- Type: Ancient Maya city
- Periods: Preclassic - Classic
- Cultures: Maya civilization
- Location: Mexico
- Region: Yucatán

History
- Built: 300 BC - 1000 AD
- Abandoned: 1000 AD

Site notes
- Architectural style: Megalithic

= X'baatún =

Archaeological site and ancient Maya city in Yucatán, Mexico

X'baatún is an archaeological site and ancient Maya city built around a jungle lagoon of the state of Yucatán in Mexico, its initial settlement began around 300 BC during the Preclassic period of the Maya civilization and its development extended until the end of the late Classic period between 800 and 1000 AD. The site is near the Maya city of Izamal and includes large megalithic style ceremonial and residential buildings with walled structures.

== Location ==
X'baatún is located between lagoons and a cenote in the jungle of eastern Yucatán in the municipality of Tekal de Venegas inside the Oxwatz natural park, about 70 km from the city of Mérida and 10 km of the Maya site of Izamal.

== Architecture ==
The archaeological site of X'baatún is conformed by numerous megalithic style buildings, one of the main structures is a pyramid of up to 15 meters high and 50 meters wide, there have also been identified temples, palaces, ceremonial structures, large residential platforms and a ball court.
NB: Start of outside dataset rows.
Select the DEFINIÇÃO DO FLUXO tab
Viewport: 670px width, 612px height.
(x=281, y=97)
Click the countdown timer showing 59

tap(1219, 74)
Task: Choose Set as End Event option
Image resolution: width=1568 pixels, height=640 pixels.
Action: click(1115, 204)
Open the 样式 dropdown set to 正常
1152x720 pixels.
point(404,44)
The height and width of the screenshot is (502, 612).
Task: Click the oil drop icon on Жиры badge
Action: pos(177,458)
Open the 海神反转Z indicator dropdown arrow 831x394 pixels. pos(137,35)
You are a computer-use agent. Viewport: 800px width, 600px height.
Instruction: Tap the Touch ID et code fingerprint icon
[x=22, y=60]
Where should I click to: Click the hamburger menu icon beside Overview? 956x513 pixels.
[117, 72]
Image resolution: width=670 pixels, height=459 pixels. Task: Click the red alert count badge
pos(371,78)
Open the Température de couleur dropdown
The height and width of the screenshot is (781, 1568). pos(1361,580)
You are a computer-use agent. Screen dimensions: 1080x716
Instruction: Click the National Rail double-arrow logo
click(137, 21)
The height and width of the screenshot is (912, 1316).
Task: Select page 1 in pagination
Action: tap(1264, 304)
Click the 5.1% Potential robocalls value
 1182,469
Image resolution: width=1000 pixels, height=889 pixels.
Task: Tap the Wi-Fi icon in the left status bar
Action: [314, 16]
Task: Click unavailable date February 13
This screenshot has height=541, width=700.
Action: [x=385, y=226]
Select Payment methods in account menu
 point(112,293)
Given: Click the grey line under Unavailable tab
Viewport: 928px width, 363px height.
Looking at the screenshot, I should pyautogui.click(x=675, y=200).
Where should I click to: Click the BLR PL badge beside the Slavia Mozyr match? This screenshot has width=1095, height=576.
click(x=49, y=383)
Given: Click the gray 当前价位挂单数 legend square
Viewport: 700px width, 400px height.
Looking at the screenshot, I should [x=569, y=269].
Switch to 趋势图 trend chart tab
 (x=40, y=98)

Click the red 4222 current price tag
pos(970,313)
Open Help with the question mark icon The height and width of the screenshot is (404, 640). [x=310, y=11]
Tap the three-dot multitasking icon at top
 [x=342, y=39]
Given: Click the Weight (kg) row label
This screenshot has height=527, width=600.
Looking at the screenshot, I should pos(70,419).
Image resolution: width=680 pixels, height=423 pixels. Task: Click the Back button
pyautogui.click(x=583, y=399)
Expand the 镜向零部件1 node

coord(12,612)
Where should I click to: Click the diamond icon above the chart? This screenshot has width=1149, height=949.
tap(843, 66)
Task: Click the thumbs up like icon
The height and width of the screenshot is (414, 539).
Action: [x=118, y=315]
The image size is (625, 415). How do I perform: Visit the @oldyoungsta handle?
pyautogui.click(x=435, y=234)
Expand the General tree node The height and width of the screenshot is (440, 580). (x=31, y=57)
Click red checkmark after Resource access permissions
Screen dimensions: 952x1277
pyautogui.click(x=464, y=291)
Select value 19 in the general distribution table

The archaeological research works have identified buildings with features and architectural elements similar to the structures of the near Maya city of Izamal and its characteristic architectural style known as megalithic, this could show that X'baatún was under the influence of Izamal, Puuc style elements have also been identified in the columns of a large residential palace complex that is believed to have belonged to a ruler of the site. In a complex of the site, many ritual structures have been found, including a ceremonial platform on top of a chultun with access to water, which according with the ancient Maya mythology had great significance. In 2025, the Instituto Nacional de Antropología e Historia reported on the results of a mapping project that uncovered the lay-out of X'baatún`s core area.